By Julia Woolever
It is perhaps fate that “Unbreakable Kimmy Schmidt” made its premiered on Netflix less than a month after the finale of the beloved “Parks and Recreation,” because Kimmy Schmidt is here to fill the Leslie Knope-sized hole in your heart.
“Unbreakable Kimmy Schmidt” follows the adventures of the titular heroine, a young woman who was held captive in an underground bunker for 15 years by the megalomaniac leader of a post-apocalyptic cult. Upon being rescued and discovering that the world has most certainly not ended, Kimmy, played by Ellie Kemper of “The Office,” decides to make a new life for herself in New York City.
The grim setup is an unlikely premise for a comedy, but it works because the show does not avoid this grimness. Kimmy constantly struggles with leaving behind her traumatic past and forging a new identity outside of the cult.
In fact, it is in these moments of personal crisis that Kimmy shines the brightest. Spurred on by the belief that the worst event of her life has already happened, Kimmy takes on the challenges of living in New York City with an optimism that gives Knope a run for her money.
Seen through the eyes of Kimmy, the city is an explosion of color and an arena of unlimited opportunity. The first season sees Kimmy get a job, go on a date and enroll in GED classes, all of which naturally go awry at one point or another. Through it all, Kimmy’s spirit truly proves unbreakable — and infectious, at that.
Come to the show for Kimmy, but stay for the equally wonderful cast of supporting characters. Jacqueline Voorhees, played by Jane Krakowski of “30 Rock,” is a Manhattan socialite, Kimmy’s boss and caricature of all the worst things about the ultra-rich: she has a refrigerator devoted to bottled water and runs a charity where she donates her old monogrammed towels to poor people with the same initials as her.
But it turns out that Jacqueline is not so different from Kimmy after all. With a mysterious past and a struggle to define herself apart from her cheating husband, Jacqueline’s journey is parallel to Kimmy’s, which creates a far more complex character than expected. The bond formed by the two is an awesome testament to the importance of friendship and identity for women in the 21st century.

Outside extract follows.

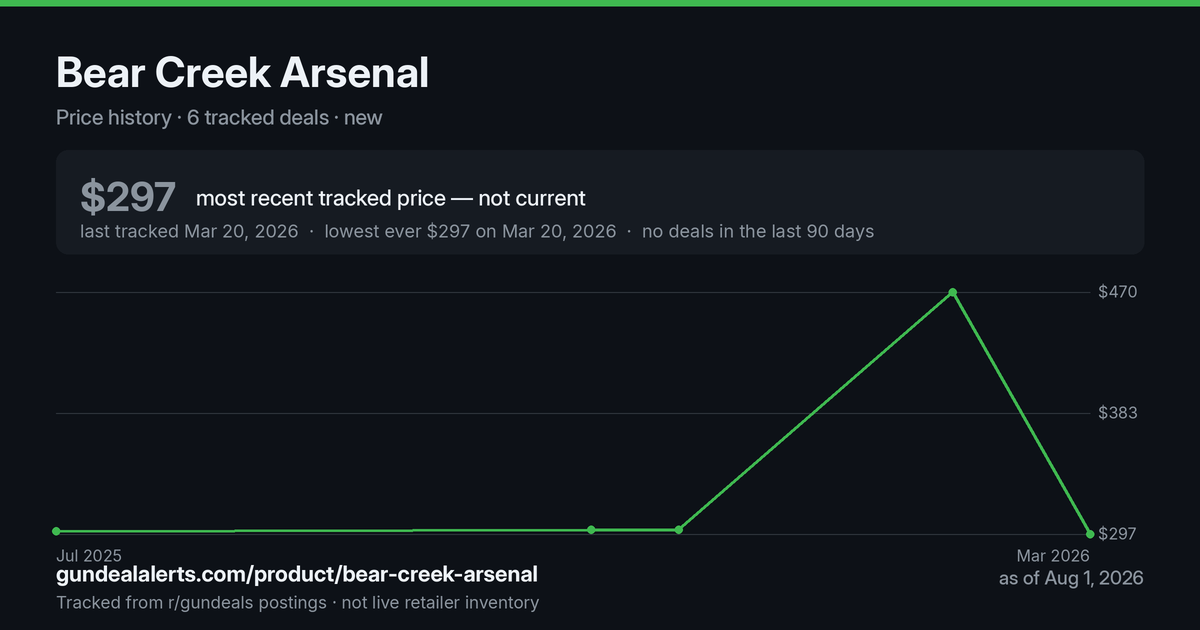Click the Bear Creek Arsenal title
This screenshot has height=630, width=1200.
(243, 73)
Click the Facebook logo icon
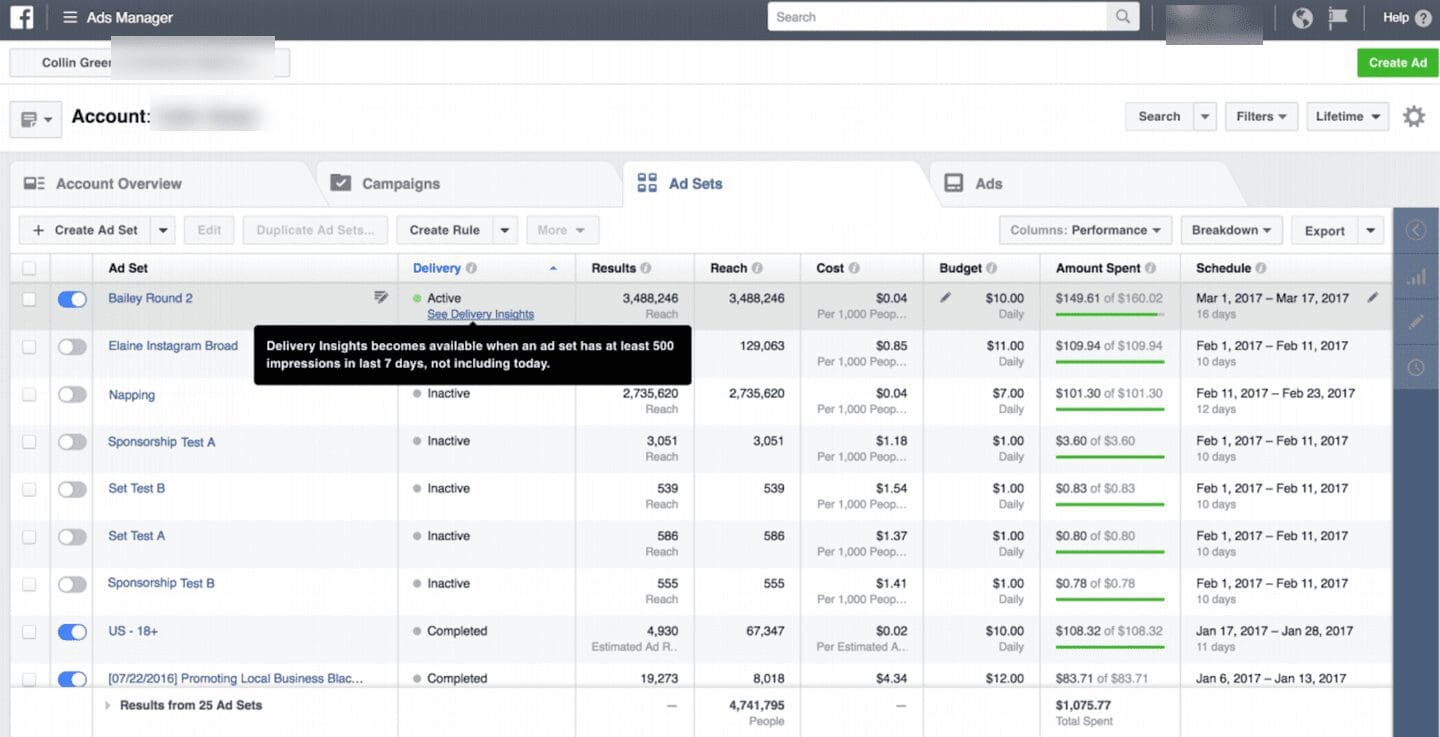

The star attraction, at least in his own eyes, is Titus Andromedon, Kimmy’s roommate and the requisite sassy gay black friend. Stereotypical as that may be, Titus is one of the funniest sitcom characters in recent history. Played by Tituss Burgess, he is a struggling stage actor whose single goal in life is to become wildly famous. In pursuit of this goal, he embarks on endeavors such as creating a one-man revival of “The Lion King,” taking a job as a werewolf in a theme restaurant, and attempting to create a viral video. In regards to the latter, you will never be able to think about pinot noir again without singing about Roseanne Barr and caviar.
As with Kimmy and Jacqueline, Titus has a surprising complexity as he comments on social issues. The show attempts to use humor to highlight darker issues. Titus pines that he is treated with less suspicion when fully dressed as a werewolf than he is as a typical black man walking down a New York street. He only half-jokes that he wouldn’t know whether to check off “black” or “gay” on a hate-crime form.
Of course, none of this would work if “Unbreakable Kimmy Schmidt” wasn’t as hilarious as it is. Head writers Tina Fey and Robert Carlock flood the script with jokes and asides, many of which revolve around Kimmy’s lack of knowledge of 2015, which she can’t stop calling “the future.” She proudly shows off her first selfie saying “hash brown, no filter.” Topping off the show is several cameos that are too great to spoil, but they continue to add to the fun.
With a vibrant heroine, a humor all its own and an insanely catchy theme song, “Unbreakable Kimmy Schmidt” is a total delight. The best part? All 13 episodes are available to binge-watch right now. So clear your schedule and get ready to meet your new best friend.